Winnie Wutte (pictured), founding partner of Asterion Industrial Partners, said NBI is “one of the world’s most ambitious fiber deployments, providing access to rural, long-term and future-proof connectivity in Ireland”.
She participated in the creation of Asterion in 2018, after 10 years spent with the European branch of the American investment company Kohlberg Kravis Robert (KKR). Asterion acquired Italian telecommunications operator Retelit last year and last month invested in a rural fiber company in Spain.
David McCourt, Chairman of NBI and Chief Executive Officer of remaining lead investor, Granahan McCourt Capital, said Ability this morning: “We wanted committed long-term investors in Ireland and people who understand telecommunications. We deserve a long-term shareholder who is committed to Ireland.
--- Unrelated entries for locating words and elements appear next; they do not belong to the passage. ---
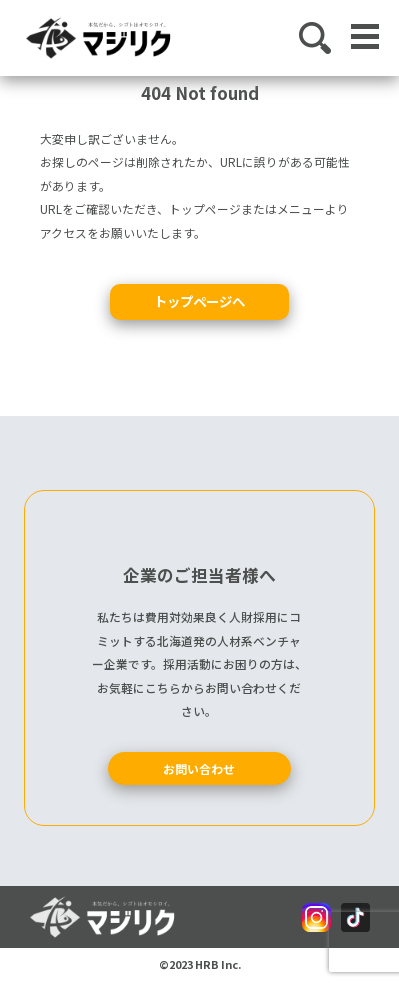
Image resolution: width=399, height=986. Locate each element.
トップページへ (199, 301)
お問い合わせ (199, 768)
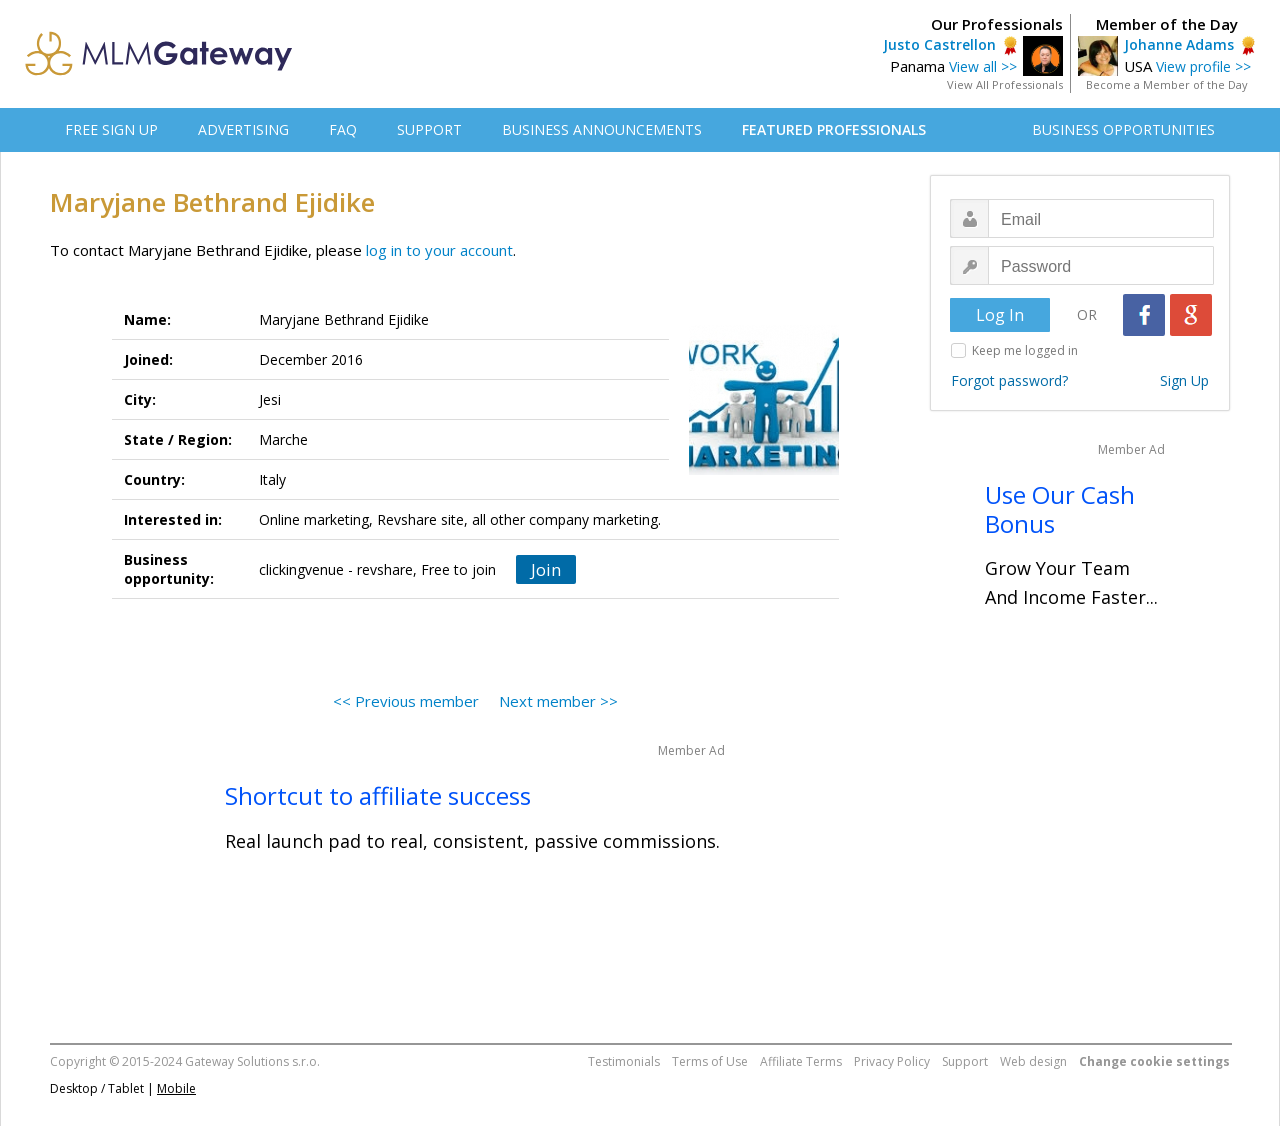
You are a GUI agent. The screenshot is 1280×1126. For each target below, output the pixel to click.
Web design (1033, 1061)
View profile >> (1203, 66)
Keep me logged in (1025, 350)
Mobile (176, 1088)
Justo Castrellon (939, 44)
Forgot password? (1009, 380)
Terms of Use (710, 1061)
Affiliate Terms (801, 1061)
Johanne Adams (1179, 44)
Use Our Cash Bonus (1060, 509)
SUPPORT (429, 129)
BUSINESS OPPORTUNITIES (1123, 129)
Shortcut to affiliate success (378, 795)
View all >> (983, 66)
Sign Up (1184, 380)
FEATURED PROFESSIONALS (834, 129)
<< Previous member (406, 701)
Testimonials (624, 1061)
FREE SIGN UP (111, 129)
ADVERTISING (243, 129)
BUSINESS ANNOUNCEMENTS (602, 129)
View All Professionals (1005, 84)
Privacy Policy (892, 1061)
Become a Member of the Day (1167, 84)
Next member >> (558, 701)
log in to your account (439, 250)
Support (965, 1061)
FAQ (343, 129)
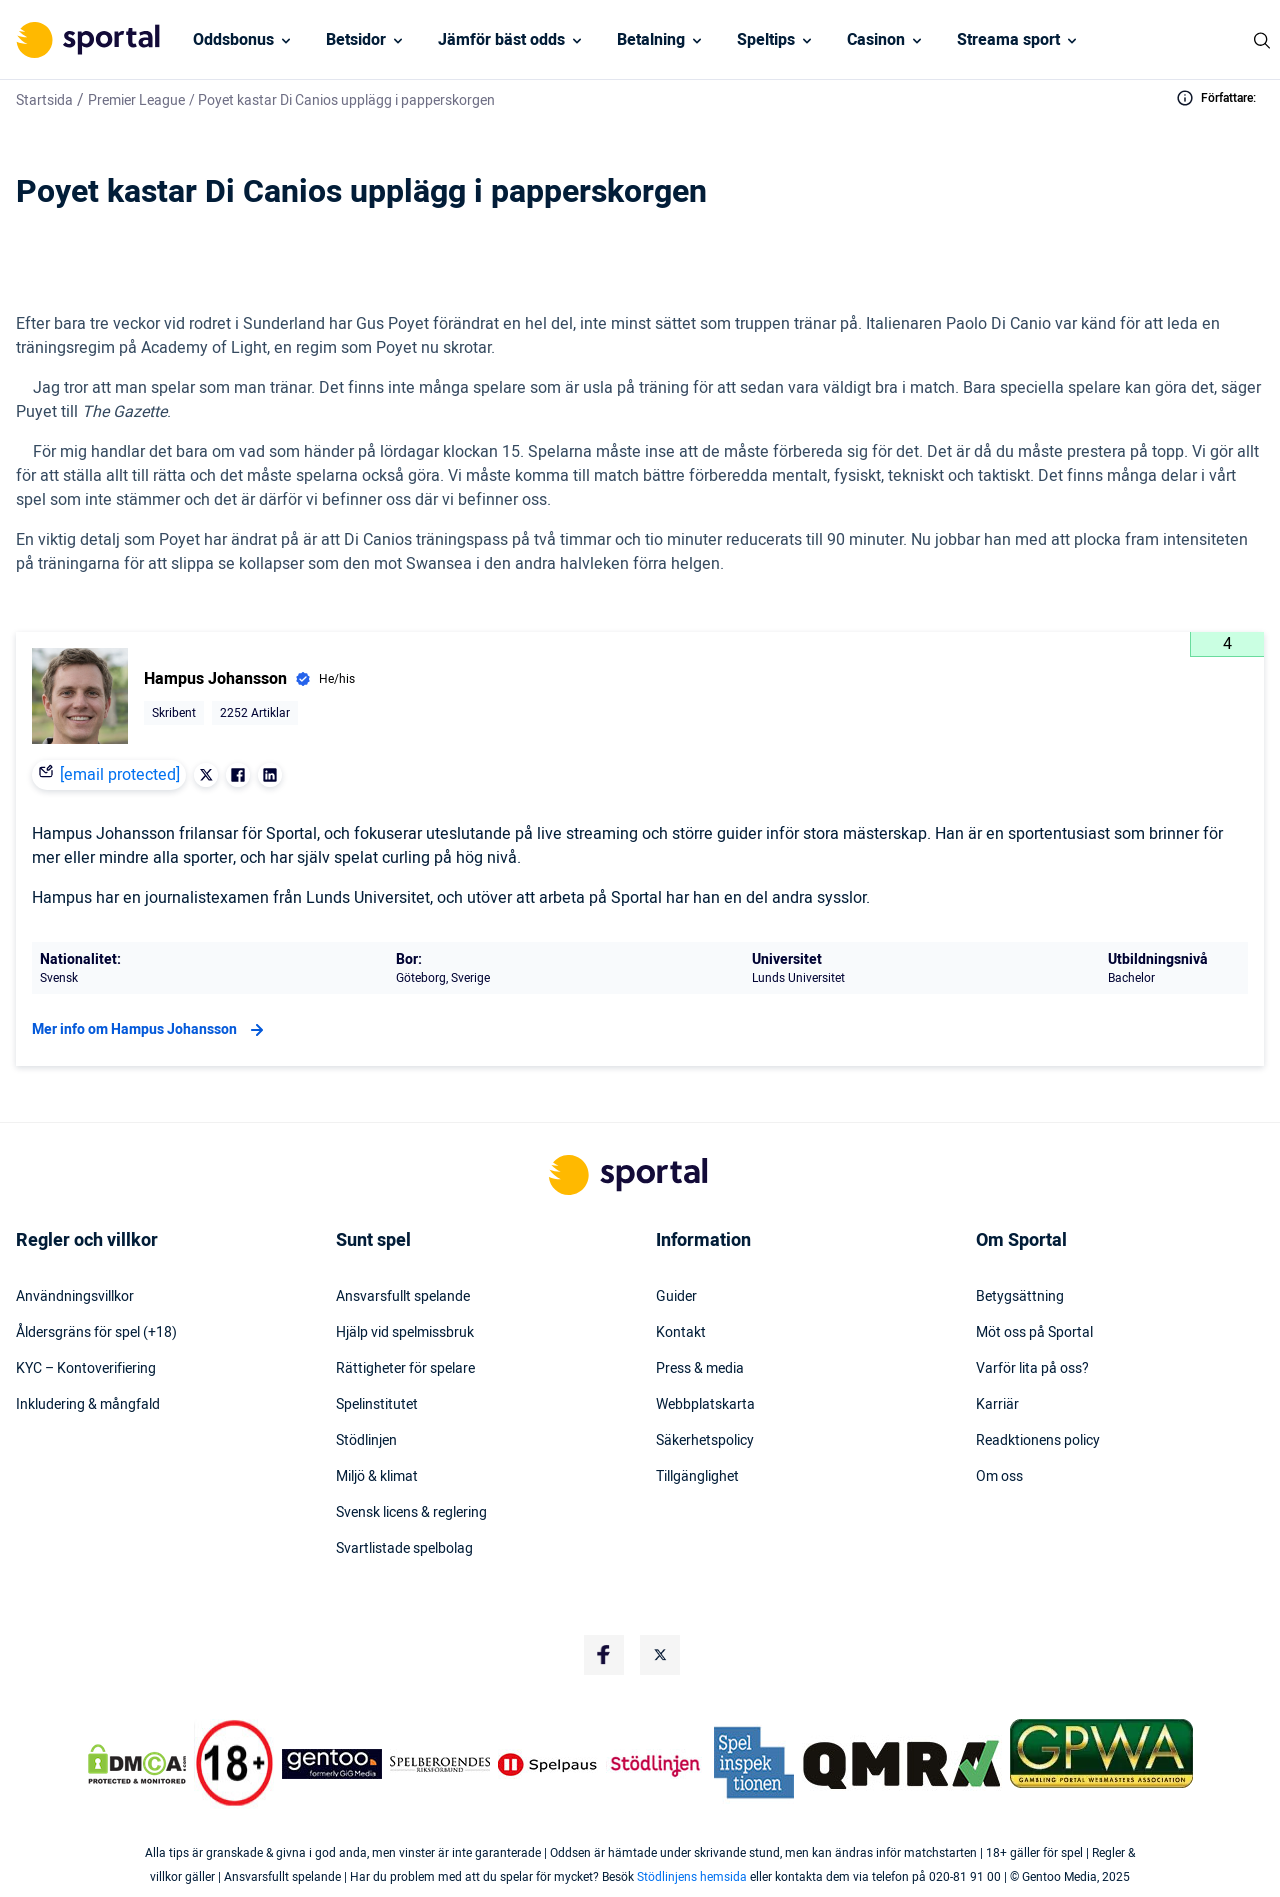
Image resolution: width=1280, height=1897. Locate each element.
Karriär (997, 1405)
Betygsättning (1020, 1297)
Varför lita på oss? (1032, 1369)
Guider (676, 1297)
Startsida (44, 100)
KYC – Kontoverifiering (86, 1369)
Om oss (999, 1477)
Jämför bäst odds (501, 40)
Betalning (651, 40)
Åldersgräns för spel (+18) (96, 1333)
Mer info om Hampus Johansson (150, 1030)
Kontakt (681, 1333)
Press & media (700, 1369)
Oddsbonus (233, 40)
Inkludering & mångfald (88, 1405)
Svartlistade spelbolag (404, 1549)
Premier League (136, 100)
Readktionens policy (1038, 1441)
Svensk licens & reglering (411, 1513)
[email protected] (120, 775)
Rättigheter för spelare (405, 1369)
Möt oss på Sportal (1034, 1333)
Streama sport (1008, 40)
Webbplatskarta (705, 1405)
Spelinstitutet (377, 1405)
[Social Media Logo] (604, 1655)
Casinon (876, 40)
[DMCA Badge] (137, 1764)
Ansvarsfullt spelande (403, 1297)
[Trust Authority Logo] (332, 1764)
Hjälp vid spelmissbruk (405, 1333)
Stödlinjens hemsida (692, 1877)
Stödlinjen (366, 1441)
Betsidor (356, 40)
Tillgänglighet (697, 1477)
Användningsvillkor (75, 1297)
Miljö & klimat (377, 1477)
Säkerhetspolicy (705, 1441)
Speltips (766, 40)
Now, he says, he wants to offer NBI’s expertise to other fiber projects across Europe. “We want to figure out how to produce what we do – an open access wholesale network.”
It also wants to build a broadband center of excellence in Ireland, details of which will soon be revealed.
NBI provides wholesale services to three of the major carriers in Ireland, Comcast’s Sky, Liberty Global’s Virgin Media and Vodafone. “But there are 52 phone companies on our network,” McCourt said. Ability.
Wutte agrees with the company’s Center of Excellence plan: “We are…committed to the opportunity to create a Center of Excellence in Ireland in partnership with Granahan McCourt to open up huge opportunities for term in the Irish market and to further consolidate its leading position in the Irish market. the provision of a gigabit company.
McCourt said Ability that NBI is now building at the rate of past 8,000 to 10,000 homes per month. The company has a 25-year mandate from the Irish government to build wholesale broadband infrastructure to 559,000 premises in rural areas and over 1.1 million people. The mandate includes all new homes built in the area over the next 25 years.
Construction is falling behind schedule, largely due to the Covid pandemic, ‘which meant we weren’t allowed to bring in the main contractors from the UK, we couldn’t put two people in at once. a van, and we couldn’t put them in an Airbnb”.
Nevertheless, NBI has 199,303 premises under construction or built, of which 63,662 have now gone through fiber.
McCourt said: “At NBI we are extremely proud to bring state-of-the-art broadband infrastructure to over 1.1 million citizens across rural Ireland and in doing so help Ireland to have years ahead of the EU’s goal of a gigabit society by 2030.”
McCourt has been a serial telecommunications entrepreneur since 1982, when he established McCourt Cable Systems, which has become the largest private designer and builder of cable systems in the United States.
Since then, he has managed companies that have invested in television stations and built or operated telephone networks and cable television networks on both sides of the Atlantic.
His big move to Ireland came in 2013 when his investment company acquired Enet, which operates the National Metropolitan Area Networks (MANs) on behalf of the Irish government, as well as a majority stake in Dublin-based AirSpeed Telecom. , a business communications provider in Ireland.
McCourt’s Granahan McCourt Capital will continue to own 6% of NBI. Tetrad, another existing shareholder, will retain its 13%, with BNI management holding the remaining 1%.
The existing management team, led by CEO Peter Hendrick, will remain.